Noland himself revisited the circle motif in the late 1990s, producing a series of relatively intimate hard-edge compositions with vibrant concentric circles, and heightened color relationships, often employing iridescent hues. This exhibition offers a rare opportunity to compare and contrast Noland’s first landmark series of “Circle” paintings with his last brilliant treatment of this theme. Recent examples from the “Mysteries” series, including Mysteries: Ice Fire (2000), and Mysteries: Moonlit (2001), are among the highlights of the exhibition.

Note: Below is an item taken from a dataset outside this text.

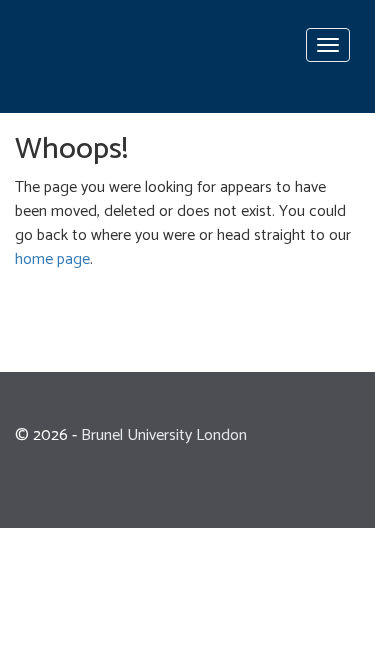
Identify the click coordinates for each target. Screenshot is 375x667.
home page (52, 259)
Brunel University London (164, 435)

Noland was born on April 10, 1924, in Asheville, North Carolina. In his early teens, he visited Washington D.C. with his father, and was inspired by the astonishing holdings of the National Gallery of Art, which led to his pursuit of painting. After serving in the Air Force during WWII, Noland enrolled in Black Mountain College, from 1946–48, where he studied with Ilya Bolotowsky, John Cage, and Josef Albers. After two years at the school, he relocated to Paris, where he studied with Ossip Zadkine. He held his first solo show in Paris in 1949 at the Galerie Creuze. He moved back to the U.S. the following year and took night classes at Washington [D.C.] Workshop Center for the Arts, where he befriended Morris Louis, an instructor there. Noland soon became associated with the Washington Color School, which included Louis, Gene Davis, and Thomas Downing. In 1953, Noland visited the New York studio of Helen Frankenthaler, then twenty-four years old, and was greatly impressed with the pouring and staining technique she pioneered. He later moved to New York, where he lived from 1961 to 1963, then in South Shaftesbury, Vermont until 1979, when he settled in South Salem, New York.

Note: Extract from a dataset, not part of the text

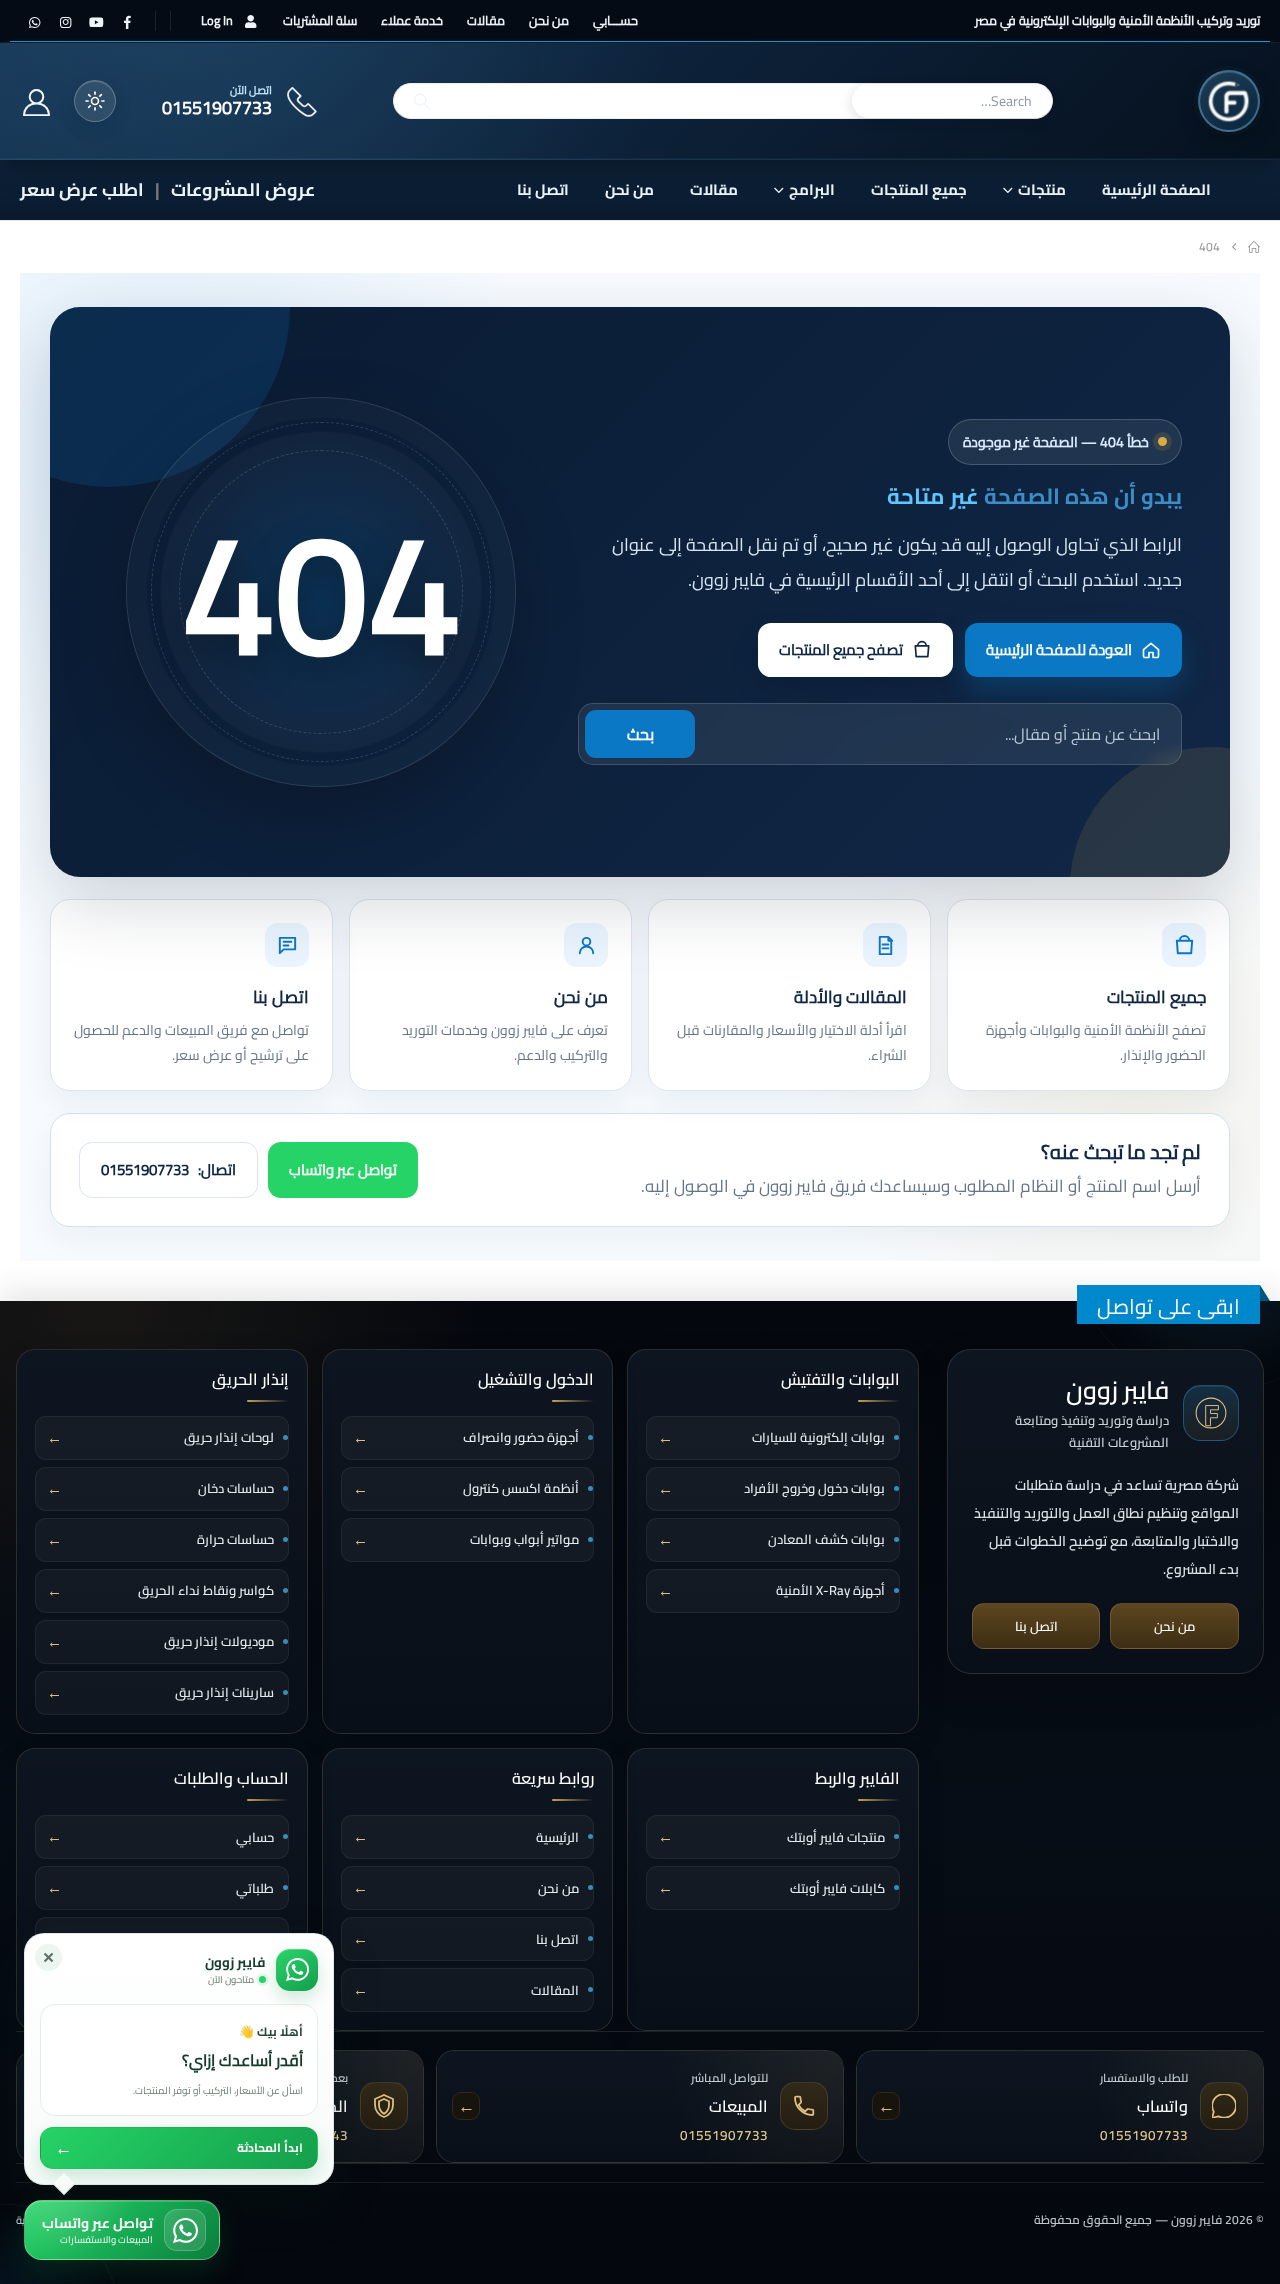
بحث (640, 734)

As a result of the acclaim Noland garnered from the “Circle” series, he was catapulted to art-world prominence by the early 1960s, and he quickly established an international reputation. He was one of the artists selected to represent the United States at the Venice Biennale in 1964, along with Morris Louis. Throughout the 1960s, and in subsequent decades, Noland exhibited at some of the world’s most prestigious galleries. New York’s Guggenheim Museum mounted a major survey of his work that opened in April of 1977, and traveled to the Hirshhorn Museum and Sculpture Garden, and the Toledo Museum of Art. His work is included in many major museum collections throughout the world, among them: the Metropolitan Museum of Art, the Museum of Modern Art, and the Whitney Museum of American Art, New York; the Tate Gallery, London; the Musée National d’Art Moderne, Centre Georges Pompidou, Paris; and the Louisiana Museum, Humlebaek, Denmark.

Kenneth Noland: Circles is accompanied by a fully illustrated catalogue with an essay by Karen Wilkin.